-- 给定任务 1 --
请将记录中以包含“Image resolution: width=971”的那一行开头、以包含“Open the JL”的那一行结尾的部分重新写出，把其中的“Invite button”替换为“Share button”，其余内容保持不变，只给出这几行。
── 节选片段
回到同盟分社的时候刚过9点,我马上给次长兼发信部长下条雄三家里打了个电话,催他赶快到分社来一趟。
在下条君到来之前,我思考着要证实这个消息背后的异常事态所应当采取的步骤。
我知道蒋方震几天前刚从德国回来,所以我先给蒋家打了个电话。蒋太太听了电话,是流畅的日语:“松本先生,好久不见了。我和我先生几天前刚刚回来,因要向蒋委员长汇报情况,我家先生又到西安去了,昨天或者今天应该到了。有什么重要的消息吗?”“噢,我也不太清楚,从今天下午开始,潼关和南京之间就断了联系,可能是出了什么事情了吧。”“现在我可什么都不知道啊,你有什么消息,请给我打电话。”蒋夫人说。
“蒋方震在西安,”我自言自语道。给乔辅三家里打电话,他也不在,没办法,只好让乔夫人接电话。我用英语问:“我有急事要找乔先生,您知道他在哪儿吗?”“我家先生傍晚的时候到孔(祥熙)公馆去了。”
我马上给孔公馆打电话,线路忙。过了10分钟后再打,这次运气好,一打就通了,而且还是乔君本人接的电话。
乔君道:“出事了!重大事件啊!南京给孔部长打来的电话说,今天拂晓,在张学良的指挥下,张学良的部队和杨虎城的部队发动兵变,在西安郊外的华清池温泉监禁了蒋院长。张学良发给孔先生的通电刚刚收到,现在正在看这份通电。”“叛乱的目的、性质是什么样的?”“知道了电报的内容,就可以知道了,过30分钟你再打电话来吧。”说着便挂了电话。
这时候,下条君赶到了报社,离10点还差几分钟。“下条君,大致的情况是,张学良的部队发动了叛乱,蒋介石被软禁在华清池温泉。据说张学良还发来了一封通电。下条君,我们姑且先发回第一道消息。详情以后再发,先简单地通报一下。”“明白”。下条君很快起草出了首条消息,我拿来一看,“据中国方面的消息,蒋介石11日去西安郊外的温泉后便音讯不明,南京正牵挂着蒋氏的安危。”
“很好,下条君。如果突然间让总社的东亚部吓一跳,他们反而会不相信,还是这样慢慢来比较好,反正我们这里的消息多的是。第二条报道就说张学良兵变和蒋介石被监禁,第三条报道就是逮捕监禁的时间和地点了。”因为要发消息,下条君给无线室打了个电话,“让我先跟二瓶邦雄君说”,说着我便接过了听筒。因为时间已晚,我想有必要特别拜托二瓶室长对无线室进行总动员,二瓶君知道情况后回答:“松本君,我明白了。我和这里的所有人都会努力干的,请你放心。你就不断地用电话传消息来吧。我这里哪怕熬夜也干。”我想跟东京的无线电联络就没有问题了。
────
── 数据条目
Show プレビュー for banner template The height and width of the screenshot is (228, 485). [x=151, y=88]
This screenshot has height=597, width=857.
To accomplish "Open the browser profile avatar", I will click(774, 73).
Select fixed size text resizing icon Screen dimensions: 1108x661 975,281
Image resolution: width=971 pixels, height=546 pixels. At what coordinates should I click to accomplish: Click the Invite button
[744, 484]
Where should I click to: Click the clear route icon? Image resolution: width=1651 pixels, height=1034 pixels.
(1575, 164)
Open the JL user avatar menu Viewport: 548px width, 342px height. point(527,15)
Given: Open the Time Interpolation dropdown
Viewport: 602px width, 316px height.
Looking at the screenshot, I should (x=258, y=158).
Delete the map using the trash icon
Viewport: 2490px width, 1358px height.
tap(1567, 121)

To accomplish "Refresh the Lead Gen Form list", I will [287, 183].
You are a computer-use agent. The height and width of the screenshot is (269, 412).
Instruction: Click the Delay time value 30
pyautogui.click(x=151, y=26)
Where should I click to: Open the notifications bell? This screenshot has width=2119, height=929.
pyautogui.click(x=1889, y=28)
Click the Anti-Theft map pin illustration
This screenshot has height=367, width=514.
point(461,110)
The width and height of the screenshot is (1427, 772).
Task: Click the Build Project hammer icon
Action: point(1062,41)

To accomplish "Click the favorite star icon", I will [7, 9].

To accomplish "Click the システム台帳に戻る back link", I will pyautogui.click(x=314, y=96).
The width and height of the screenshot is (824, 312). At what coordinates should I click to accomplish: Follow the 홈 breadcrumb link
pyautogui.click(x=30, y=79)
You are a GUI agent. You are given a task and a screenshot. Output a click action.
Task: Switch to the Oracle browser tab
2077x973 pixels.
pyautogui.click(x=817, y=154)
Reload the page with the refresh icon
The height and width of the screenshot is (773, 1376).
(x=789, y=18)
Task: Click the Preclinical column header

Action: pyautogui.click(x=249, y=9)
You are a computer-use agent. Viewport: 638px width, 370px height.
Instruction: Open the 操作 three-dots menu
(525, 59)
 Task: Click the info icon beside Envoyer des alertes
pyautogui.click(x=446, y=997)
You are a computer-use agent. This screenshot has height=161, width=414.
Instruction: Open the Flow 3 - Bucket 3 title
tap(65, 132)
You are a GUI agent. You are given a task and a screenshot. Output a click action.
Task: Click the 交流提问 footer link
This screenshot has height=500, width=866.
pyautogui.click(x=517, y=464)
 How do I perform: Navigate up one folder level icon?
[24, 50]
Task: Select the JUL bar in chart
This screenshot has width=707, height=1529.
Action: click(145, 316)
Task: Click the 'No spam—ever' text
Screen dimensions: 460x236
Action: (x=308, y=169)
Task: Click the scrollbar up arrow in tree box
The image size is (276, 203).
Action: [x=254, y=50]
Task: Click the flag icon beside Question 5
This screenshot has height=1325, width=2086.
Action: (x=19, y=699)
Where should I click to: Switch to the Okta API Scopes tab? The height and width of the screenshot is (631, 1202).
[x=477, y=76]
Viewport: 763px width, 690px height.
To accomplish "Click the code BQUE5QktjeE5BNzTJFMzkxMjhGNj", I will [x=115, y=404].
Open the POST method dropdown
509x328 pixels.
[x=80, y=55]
────
-- 给定任务 2 --
节选片段中，乔辅三的夫人说他傍晚去了哪里？

-- 完整输出 1 --
Image resolution: width=971 pixels, height=546 pixels. At what coordinates should I click to accomplish: Click the Share button
[744, 484]
Where should I click to: Click the clear route icon? Image resolution: width=1651 pixels, height=1034 pixels.
(1575, 164)
Open the JL user avatar menu Viewport: 548px width, 342px height. point(527,15)

-- 完整输出 2 --
孔祥熙的公馆。